The way the issues are framed by Rhee and her compatriots around the country is starkly similar to the way opponents frame the contrary position. Both parties claim their side protects great teachers and treats them more fairly. Of course, opponents are interested in protecting teachers writ large, with the understanding that most teachers are good, hard-working professionals–while Rhee and her astroturfers only look out for the young, well-educated teachers with less than 4 years of experience–the population that is affected most directly by LIFO. It advantages these (usually) young people, along with budget and finance officers and edu-privatizers, at the expense of highly-qualified, experienced teachers; not incidentally, these teachers are better paid and therefore more expensive than their younger counterparts. The fact that they have earned salary increases as a result of years of service educating children and improving their practice seems immaterial.

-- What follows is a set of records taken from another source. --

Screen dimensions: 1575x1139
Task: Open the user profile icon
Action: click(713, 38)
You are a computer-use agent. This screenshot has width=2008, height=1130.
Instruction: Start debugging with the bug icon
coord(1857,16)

Many good arguments have been penned to oppose the destructive reforms that Rhee has proposed, perhaps none better than this thank you note rebuttal, from an educator in Michigan who unwittingly signed a petition in support of Rhee’s movement. It’s clear that the writer, Michael Paul Goldenberg, had no intention of supporting Rhee, and he inadvertently signed on due to malicious tactics employed at Change.org, with Rhee and StudentsFirst as the primary beneficiary.

Along with Care2, another internet petition service, Rhee and StudentsFirst have utilized change.org to manufacture support for an unpopular shift in personnel policies in school districts nationwide. This is troublesome, but it isn’t the full extent of Rhee’s manipulation of public opinion to support her agenda. Recently, the organization has taken things a step further, hiring experienced social media professionals to become active in supporting her cause. That step is actually wise business, and not cause for concern…until you realize that the folks she has been hiring have been making comments online in support of her agenda, without identifying themselves as employees. This is the standard operating procedure of astroturf.

This is wrong on so many levels, but most of all because it waters down and damages the real conversations that we must have to improve public schools. There is a legitimate debate to be had on lay-off policies, particularly during a time of great budget uncertainty. Yet, the needed democratic exchange, over this issue and similarly controversial changes, devolves into screaming matches and lawsuits rather than productive conversations.

Education is about learning how to discuss disagreements in an adult way, not in a childish fashion more akin to kicking and screaming than a professional exchange. We can and must disagree without being disagreeable–and also without being underhanded. Until we reach the point a point of more open, honest debate, the future of our public schools appears grim.